This thesis is about a design of a programmable high-performance, many-core processing unit structure FPGA implementation. The processing unit largely relies on the capabilities of arithmetic and logical operation functions of the DSP blocks which can found in Xilinx Virtex-5 and Virtex-6 FPGA to achieve high operating frequency. On the programming side the aim is to support the OpenCL required services which the most appropriate language and standards for many-core architectures and parallel programming. At the architecture design it is the main aspect of the standard constraints and OpenCL stance.
In the first part of the thesis there is a short description about the general central processing unit (CPU) structure, operation, and the architecture solutions which serves the performance improvement. After that there is an introduction about the various parallel computing architectures.
The next section contains the detailed descriptions about two high performance general purpose grapics processing units, which the leaders of the parallel computing techniques. The first is the AMD Cypress, and the second is the Nvidia Fermi.
The next chapter is presents the OpenCL language and standard. The aim and general guidelines of the standard are explained. Then, are also discussed in detail in the standard-defined models (platform model, process model, memory model, programming model), and the runtime environment needed to develop relevant regulations and restrictions.

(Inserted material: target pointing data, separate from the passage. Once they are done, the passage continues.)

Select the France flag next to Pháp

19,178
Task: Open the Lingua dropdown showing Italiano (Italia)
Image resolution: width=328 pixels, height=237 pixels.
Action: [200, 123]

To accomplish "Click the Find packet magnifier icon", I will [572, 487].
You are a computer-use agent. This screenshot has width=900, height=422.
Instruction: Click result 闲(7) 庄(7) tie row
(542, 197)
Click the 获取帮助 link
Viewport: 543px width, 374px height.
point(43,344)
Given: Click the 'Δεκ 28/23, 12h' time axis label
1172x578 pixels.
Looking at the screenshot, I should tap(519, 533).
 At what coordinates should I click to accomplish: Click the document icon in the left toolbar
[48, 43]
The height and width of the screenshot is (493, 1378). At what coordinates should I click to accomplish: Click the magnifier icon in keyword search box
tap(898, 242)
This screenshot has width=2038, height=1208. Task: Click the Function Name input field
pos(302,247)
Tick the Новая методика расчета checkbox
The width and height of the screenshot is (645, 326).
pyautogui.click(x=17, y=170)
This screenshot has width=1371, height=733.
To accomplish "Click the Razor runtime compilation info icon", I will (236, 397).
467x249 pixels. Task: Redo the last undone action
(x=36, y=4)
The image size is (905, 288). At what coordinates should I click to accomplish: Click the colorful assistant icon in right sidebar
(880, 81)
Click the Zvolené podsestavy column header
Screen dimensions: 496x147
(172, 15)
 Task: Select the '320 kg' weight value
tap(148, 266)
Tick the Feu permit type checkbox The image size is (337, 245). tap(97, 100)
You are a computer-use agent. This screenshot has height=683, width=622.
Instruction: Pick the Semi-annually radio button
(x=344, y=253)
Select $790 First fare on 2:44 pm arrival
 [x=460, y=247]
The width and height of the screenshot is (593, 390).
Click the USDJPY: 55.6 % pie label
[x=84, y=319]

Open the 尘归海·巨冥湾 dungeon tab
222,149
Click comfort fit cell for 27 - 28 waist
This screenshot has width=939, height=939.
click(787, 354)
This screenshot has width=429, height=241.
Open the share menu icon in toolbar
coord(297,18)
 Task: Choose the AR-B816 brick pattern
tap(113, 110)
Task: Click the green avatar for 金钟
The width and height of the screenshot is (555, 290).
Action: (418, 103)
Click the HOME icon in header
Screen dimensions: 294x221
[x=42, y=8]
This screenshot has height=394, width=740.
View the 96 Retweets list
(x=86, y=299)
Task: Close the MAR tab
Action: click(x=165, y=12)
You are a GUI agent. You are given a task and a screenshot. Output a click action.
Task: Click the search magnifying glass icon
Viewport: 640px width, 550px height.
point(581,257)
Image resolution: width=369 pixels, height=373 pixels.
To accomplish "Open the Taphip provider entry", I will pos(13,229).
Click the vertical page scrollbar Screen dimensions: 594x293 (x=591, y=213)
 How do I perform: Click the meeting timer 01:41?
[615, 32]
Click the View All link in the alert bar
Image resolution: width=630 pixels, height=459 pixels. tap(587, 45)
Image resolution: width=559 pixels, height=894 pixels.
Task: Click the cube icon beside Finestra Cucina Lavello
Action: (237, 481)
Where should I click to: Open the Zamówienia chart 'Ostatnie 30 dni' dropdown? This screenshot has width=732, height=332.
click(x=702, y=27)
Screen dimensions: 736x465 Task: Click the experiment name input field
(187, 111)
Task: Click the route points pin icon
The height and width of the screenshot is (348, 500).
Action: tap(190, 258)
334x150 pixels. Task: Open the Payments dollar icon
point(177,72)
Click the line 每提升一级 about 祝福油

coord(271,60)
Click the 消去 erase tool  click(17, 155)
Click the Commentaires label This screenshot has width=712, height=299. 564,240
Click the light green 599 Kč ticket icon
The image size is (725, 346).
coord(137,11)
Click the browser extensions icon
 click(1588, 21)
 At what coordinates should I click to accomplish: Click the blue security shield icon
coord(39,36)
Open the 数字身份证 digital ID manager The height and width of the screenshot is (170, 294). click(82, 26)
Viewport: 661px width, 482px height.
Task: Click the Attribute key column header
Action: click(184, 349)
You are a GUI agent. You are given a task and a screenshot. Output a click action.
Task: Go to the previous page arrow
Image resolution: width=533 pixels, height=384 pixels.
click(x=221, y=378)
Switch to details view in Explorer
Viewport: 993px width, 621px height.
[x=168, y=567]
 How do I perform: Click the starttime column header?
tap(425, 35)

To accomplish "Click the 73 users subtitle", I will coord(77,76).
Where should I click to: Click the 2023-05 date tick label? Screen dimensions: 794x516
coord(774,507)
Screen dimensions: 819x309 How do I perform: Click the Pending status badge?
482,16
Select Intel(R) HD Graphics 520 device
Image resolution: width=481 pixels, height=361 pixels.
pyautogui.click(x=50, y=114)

The next part is the architectural designing of the processing unit. In this section there is an analysis of the OpenCL models and standards, and it is defined a architectural build-up under this analysis. There is a short description about the main parts and specifications of the architecture.
After this section there is a presentation of the design of an arithmetic and logic unit (ALU). For that, the first is a detailed analysis of DSP blocks of the Virtex-5 and Virtex-6 FPGA (capabilities, configuration options). The ALU is also analyzed for designing several factors, such as operating frequency, delay, or the type of arithmetic and logical operations
In the next chapters there are more detailed presentations of the parts of the architecture. Such a register file, thread scheduler, memories, control interface. There are more alternative realizations of each parts and it can found advantages and disadvantages of this realizations. It can found more detailed description about the realization of the preferred alternatives.
A separate section deals with the instruction set.
There are the opportunities for further developments in the last chapter.